** AIM OF THE TASK **
Copy out the material below verbatim, from the line containing "Task: Open the Effective Date order dropdown" through the line containing "Looking at the screenshot, I should 22,243.", both ends included, and nothing else.

---

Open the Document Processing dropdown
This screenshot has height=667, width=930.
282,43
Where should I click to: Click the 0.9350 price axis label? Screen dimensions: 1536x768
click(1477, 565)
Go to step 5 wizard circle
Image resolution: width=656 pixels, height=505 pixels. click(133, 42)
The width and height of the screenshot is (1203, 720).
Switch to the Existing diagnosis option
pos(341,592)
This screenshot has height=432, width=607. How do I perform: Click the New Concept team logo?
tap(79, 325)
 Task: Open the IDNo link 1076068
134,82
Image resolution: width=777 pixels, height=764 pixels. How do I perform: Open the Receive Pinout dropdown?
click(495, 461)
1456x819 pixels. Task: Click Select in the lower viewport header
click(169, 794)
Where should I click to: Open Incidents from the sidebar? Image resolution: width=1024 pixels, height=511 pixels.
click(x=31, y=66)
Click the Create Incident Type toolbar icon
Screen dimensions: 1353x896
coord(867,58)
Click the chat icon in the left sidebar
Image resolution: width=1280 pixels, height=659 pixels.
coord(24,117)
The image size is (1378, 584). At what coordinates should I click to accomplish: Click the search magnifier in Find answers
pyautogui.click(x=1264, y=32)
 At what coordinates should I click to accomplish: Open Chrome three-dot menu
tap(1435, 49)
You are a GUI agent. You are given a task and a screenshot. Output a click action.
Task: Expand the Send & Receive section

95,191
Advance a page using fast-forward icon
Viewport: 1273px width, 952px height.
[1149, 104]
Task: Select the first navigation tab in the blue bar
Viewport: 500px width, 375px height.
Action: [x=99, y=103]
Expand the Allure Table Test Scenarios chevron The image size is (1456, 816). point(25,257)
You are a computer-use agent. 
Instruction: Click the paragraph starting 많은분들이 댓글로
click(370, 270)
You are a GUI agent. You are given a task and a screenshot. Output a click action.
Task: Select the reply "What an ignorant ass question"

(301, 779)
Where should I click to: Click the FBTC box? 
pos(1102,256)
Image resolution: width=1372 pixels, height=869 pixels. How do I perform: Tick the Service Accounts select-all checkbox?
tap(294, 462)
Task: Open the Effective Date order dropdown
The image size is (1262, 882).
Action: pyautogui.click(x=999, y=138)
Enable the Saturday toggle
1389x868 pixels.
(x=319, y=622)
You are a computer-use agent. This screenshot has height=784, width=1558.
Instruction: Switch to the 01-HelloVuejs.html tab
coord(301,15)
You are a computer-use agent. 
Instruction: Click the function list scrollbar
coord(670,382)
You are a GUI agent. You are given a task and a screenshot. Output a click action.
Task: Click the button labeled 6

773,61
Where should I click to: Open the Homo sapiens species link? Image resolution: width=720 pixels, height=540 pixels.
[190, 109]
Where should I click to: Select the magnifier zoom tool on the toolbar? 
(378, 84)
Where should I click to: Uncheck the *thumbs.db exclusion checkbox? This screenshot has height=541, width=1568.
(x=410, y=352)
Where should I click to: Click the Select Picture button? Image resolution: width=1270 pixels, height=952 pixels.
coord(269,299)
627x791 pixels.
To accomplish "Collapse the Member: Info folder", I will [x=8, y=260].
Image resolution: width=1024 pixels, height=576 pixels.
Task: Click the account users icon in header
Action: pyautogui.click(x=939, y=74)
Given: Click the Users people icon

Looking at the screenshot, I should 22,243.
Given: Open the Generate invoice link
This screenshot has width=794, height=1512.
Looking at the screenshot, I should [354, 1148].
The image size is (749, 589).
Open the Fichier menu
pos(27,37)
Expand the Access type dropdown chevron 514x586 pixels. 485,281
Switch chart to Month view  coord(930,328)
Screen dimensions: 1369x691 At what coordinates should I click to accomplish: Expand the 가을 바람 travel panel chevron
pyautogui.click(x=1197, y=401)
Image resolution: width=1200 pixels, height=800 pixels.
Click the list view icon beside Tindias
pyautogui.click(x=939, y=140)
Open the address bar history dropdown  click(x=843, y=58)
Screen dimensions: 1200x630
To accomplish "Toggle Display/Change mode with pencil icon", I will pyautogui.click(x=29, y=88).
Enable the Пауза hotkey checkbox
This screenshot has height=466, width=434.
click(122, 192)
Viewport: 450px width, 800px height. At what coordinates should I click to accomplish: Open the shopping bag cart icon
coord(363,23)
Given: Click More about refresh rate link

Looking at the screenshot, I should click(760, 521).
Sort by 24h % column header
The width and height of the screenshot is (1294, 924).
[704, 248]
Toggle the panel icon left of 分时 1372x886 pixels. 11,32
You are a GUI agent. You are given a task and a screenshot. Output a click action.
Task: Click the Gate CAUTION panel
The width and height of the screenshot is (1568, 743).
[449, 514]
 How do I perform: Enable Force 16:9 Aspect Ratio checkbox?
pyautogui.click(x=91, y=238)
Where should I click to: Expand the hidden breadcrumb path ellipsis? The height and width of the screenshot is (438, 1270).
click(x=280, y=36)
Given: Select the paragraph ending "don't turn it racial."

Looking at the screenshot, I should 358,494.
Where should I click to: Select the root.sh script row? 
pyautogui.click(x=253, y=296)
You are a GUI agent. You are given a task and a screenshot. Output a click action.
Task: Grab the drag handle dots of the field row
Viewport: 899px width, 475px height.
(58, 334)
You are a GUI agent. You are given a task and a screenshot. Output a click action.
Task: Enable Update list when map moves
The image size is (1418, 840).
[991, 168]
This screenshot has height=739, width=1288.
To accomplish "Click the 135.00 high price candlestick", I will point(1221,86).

---

** THE REPLY **
Task: Open the Effective Date order dropdown
The image size is (1262, 882).
Action: pyautogui.click(x=999, y=138)
Enable the Saturday toggle
1389x868 pixels.
(x=319, y=622)
You are a computer-use agent. This screenshot has height=784, width=1558.
Instruction: Switch to the 01-HelloVuejs.html tab
coord(301,15)
You are a computer-use agent. 
Instruction: Click the function list scrollbar
coord(670,382)
You are a GUI agent. You are given a task and a screenshot. Output a click action.
Task: Click the button labeled 6

773,61
Where should I click to: Open the Homo sapiens species link? Image resolution: width=720 pixels, height=540 pixels.
[190, 109]
Where should I click to: Select the magnifier zoom tool on the toolbar? 
(378, 84)
Where should I click to: Uncheck the *thumbs.db exclusion checkbox? This screenshot has height=541, width=1568.
(x=410, y=352)
Where should I click to: Click the Select Picture button? Image resolution: width=1270 pixels, height=952 pixels.
coord(269,299)
627x791 pixels.
To accomplish "Collapse the Member: Info folder", I will [x=8, y=260].
Image resolution: width=1024 pixels, height=576 pixels.
Task: Click the account users icon in header
Action: pyautogui.click(x=939, y=74)
Given: Click the Users people icon

Looking at the screenshot, I should 22,243.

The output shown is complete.